Ne kadar güzel öyküler, ne kadar içten cümleler! Büyük bir keyifle, duygulanarak okudum Yakınlıklar'ı.
Ben normalde pek iyi bir öykü okuyucusu değilimdir. İsmim ile büyük bir ironi olduğunun farkındayım :) Fakat öykü okumak bana oldukça zor geliyor. Bir tanesini bitirdikten sonra diğerine nasıl geçerim, öncekine hakkını yeterince vermiş olur muyum gibi sorular yüzünden ne öykü kitabı alırım ne aldıklarımı zamanında okurum. Yakınlıklar'a da korka korka başladım. Fakat ilk öykü bittikten sonra hemen diğerine başlamak istedim, bunun için bir suçluluk da duymadım. Teşekkürler Caldwell!
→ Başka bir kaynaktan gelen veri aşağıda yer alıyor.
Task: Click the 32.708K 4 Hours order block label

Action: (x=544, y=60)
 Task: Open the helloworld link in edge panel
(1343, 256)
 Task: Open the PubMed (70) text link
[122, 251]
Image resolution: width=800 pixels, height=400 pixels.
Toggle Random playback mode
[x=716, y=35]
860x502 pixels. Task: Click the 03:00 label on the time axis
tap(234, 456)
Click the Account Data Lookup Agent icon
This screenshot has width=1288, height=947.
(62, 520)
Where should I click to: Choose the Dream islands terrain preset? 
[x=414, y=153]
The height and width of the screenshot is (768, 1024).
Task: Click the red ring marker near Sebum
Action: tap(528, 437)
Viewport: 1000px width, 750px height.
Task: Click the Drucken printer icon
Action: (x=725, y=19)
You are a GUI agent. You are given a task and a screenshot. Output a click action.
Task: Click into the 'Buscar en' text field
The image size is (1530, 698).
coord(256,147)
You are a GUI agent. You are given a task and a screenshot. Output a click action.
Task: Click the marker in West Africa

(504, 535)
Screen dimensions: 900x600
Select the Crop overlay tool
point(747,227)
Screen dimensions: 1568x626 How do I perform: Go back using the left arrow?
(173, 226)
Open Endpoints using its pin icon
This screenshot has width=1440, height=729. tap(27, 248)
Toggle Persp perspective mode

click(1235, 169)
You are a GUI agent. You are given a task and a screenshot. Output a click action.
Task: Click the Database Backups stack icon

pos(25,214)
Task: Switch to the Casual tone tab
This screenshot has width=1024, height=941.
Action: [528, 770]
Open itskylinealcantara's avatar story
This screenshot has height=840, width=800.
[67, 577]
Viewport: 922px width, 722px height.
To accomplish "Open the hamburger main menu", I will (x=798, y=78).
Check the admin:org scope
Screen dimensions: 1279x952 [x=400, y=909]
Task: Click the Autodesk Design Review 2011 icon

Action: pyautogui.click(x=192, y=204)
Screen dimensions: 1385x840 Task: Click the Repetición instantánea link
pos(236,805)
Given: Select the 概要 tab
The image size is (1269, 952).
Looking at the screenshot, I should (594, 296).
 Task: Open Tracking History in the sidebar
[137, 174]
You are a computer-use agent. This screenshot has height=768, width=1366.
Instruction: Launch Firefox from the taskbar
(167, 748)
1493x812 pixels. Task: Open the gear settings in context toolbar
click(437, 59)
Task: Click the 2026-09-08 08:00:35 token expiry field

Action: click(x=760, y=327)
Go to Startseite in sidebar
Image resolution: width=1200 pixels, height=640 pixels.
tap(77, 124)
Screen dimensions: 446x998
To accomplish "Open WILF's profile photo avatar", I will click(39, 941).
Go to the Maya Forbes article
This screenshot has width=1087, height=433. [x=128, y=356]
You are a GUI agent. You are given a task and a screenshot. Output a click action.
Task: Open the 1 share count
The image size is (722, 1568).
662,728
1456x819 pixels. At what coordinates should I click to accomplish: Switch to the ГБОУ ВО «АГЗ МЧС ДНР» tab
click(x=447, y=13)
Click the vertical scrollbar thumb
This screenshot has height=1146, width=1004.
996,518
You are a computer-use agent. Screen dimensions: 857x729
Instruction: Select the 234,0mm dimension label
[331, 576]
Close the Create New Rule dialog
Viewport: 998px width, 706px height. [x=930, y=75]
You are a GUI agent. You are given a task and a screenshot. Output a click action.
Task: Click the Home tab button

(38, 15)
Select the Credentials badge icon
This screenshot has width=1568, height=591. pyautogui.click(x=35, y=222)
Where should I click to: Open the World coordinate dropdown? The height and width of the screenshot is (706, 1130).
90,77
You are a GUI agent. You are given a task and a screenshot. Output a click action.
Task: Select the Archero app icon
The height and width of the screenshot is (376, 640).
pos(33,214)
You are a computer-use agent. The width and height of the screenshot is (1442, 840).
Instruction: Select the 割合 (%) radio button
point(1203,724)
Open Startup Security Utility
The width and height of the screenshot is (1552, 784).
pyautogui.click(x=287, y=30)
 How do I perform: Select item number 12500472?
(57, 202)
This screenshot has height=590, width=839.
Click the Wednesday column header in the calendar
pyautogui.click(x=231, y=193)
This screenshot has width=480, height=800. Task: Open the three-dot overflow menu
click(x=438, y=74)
Kadınlığın türlü hallerini anlatan öyküler yazmış Caldwell. Annelik, kürtaj, evlilik-ilişkiler özelinde bahsetmiş genelde kadınlıktan. Yalnızlık, endişe, korku, tutku, merak, utanç, stres... Hepimizin hissettiği gibi, hepimizin bildikleri... Büyük sözler yok öykülerde. Büyük trajediler, çıkmazlar, krizler yok. Genelde günlük, rutin, sıradan dertler ve düşünceler okuyoruz. Dolayısıyla uzun olay örgüleri, bir şekilde tatlıya (veya acıya) bağlanan sonları yok. Kadınların hayatlarında kısa veya uzun bir döneme rastlıyor ve geçiyoruz. Öykülerin okunmasını bu kadar kolay kılan da Caldwell'in bu tercihi olabilir.
İrlanda, çok güzel yazarlar çıkarıyor. Ben de onları okumaya bayılıyorum.